Pathology/Lab Coding Alert

You Be the Coder:

Pinpoint Bladder Specimen Coding

Question: Our pathologist received several “shave” tissue slices from a bladder TURBT procedure, with one slice inked and identified as “deep margin.” The pathologist diagnosed low grade urothelial carcinoma stage 1 because the deep margin showed invasion into the lamina propria but no involvement of the muscle of the bladder wall. How should we code this case?

Tennessee Subscriber

Answer: You’ve described a urinary bladder specimen acquired through a transurethral resection of bladder tumor (TURBT) procedure. You should code the multiple “shaves” that aren’t separately identified as a bladder TURBT specimen using 88307 (Level V - Surgical pathology, gross and microscopic examination … Urinary bladder, TUR …).

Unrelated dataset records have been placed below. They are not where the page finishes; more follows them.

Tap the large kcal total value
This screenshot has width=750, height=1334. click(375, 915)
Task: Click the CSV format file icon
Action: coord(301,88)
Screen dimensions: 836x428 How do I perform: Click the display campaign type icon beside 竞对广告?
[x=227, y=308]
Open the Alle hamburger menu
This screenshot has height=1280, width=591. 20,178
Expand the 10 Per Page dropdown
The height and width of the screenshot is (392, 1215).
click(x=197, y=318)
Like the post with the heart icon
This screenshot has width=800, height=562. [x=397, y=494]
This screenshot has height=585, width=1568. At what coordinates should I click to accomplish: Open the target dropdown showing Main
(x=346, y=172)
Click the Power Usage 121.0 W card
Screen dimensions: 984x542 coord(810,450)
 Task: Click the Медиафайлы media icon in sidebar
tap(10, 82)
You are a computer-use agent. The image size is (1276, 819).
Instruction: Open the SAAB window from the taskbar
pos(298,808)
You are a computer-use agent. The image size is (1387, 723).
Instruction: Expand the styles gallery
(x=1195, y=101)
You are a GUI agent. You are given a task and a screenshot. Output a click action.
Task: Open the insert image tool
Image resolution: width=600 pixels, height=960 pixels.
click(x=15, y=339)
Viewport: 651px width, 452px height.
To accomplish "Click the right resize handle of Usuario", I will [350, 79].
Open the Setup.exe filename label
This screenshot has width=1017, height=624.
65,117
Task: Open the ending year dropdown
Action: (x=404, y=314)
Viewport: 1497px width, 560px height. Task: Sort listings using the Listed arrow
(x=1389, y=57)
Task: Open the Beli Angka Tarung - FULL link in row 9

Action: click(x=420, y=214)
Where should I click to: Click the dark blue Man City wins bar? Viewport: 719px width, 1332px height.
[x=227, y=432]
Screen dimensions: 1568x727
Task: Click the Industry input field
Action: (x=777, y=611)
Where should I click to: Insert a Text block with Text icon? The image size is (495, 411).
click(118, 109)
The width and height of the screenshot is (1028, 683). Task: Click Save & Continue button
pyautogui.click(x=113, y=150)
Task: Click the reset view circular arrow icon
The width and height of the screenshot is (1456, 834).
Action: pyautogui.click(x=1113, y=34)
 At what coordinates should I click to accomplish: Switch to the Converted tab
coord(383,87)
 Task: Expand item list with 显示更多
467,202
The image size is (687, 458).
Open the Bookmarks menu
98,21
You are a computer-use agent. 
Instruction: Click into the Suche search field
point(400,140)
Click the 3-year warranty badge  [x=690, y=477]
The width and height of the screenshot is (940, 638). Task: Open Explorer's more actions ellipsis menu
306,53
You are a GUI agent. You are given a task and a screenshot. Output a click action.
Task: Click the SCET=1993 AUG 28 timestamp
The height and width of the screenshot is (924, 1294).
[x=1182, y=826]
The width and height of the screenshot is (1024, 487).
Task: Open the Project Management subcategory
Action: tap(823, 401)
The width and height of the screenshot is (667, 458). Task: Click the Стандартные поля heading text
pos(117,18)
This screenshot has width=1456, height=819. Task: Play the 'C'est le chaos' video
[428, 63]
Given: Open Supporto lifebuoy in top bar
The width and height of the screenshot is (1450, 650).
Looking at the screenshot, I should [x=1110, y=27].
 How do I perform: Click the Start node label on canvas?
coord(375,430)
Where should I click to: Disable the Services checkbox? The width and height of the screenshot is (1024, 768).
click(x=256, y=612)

When performing cystoscopy through the urethra and using the resectoscope, the surgeon often resects a bladder tumor in numerous “shaves” that are extensive enough to determine if the cancer is invasive. “The tumor pieces represent a single TUR specimen, not multiple specimens,” says R.M. Stainton Jr., MD, president of Doctors Anatomic Pathology Services in Jonesboro, Ark.

Exception: Because the surgeon separately identified the deep margin and the pathologist separately evaluated that specimen, you may additionally report 88305 (Level IV - Surgical pathology, gross and microscopic examination … Urinary bladder, biopsy …), according to Stainton.

Diagnosis: Urothelial carcinoma in the urinary bladder is a malignant neoplasm. Because you don’t specify the specific location of the lesion within the bladder, the best diagnosis code choice for this case is C67.9 (Malignant neoplasm of bladder, unspecified). ICD-10-CM code C67 requires a fourth character, which specifies the site within the bladder. If the surgeon documented that information, you might choose a different code, such as C67.2 (Malignant neoplasm of lateral wall of bladder) for a tumor on the lateral wall.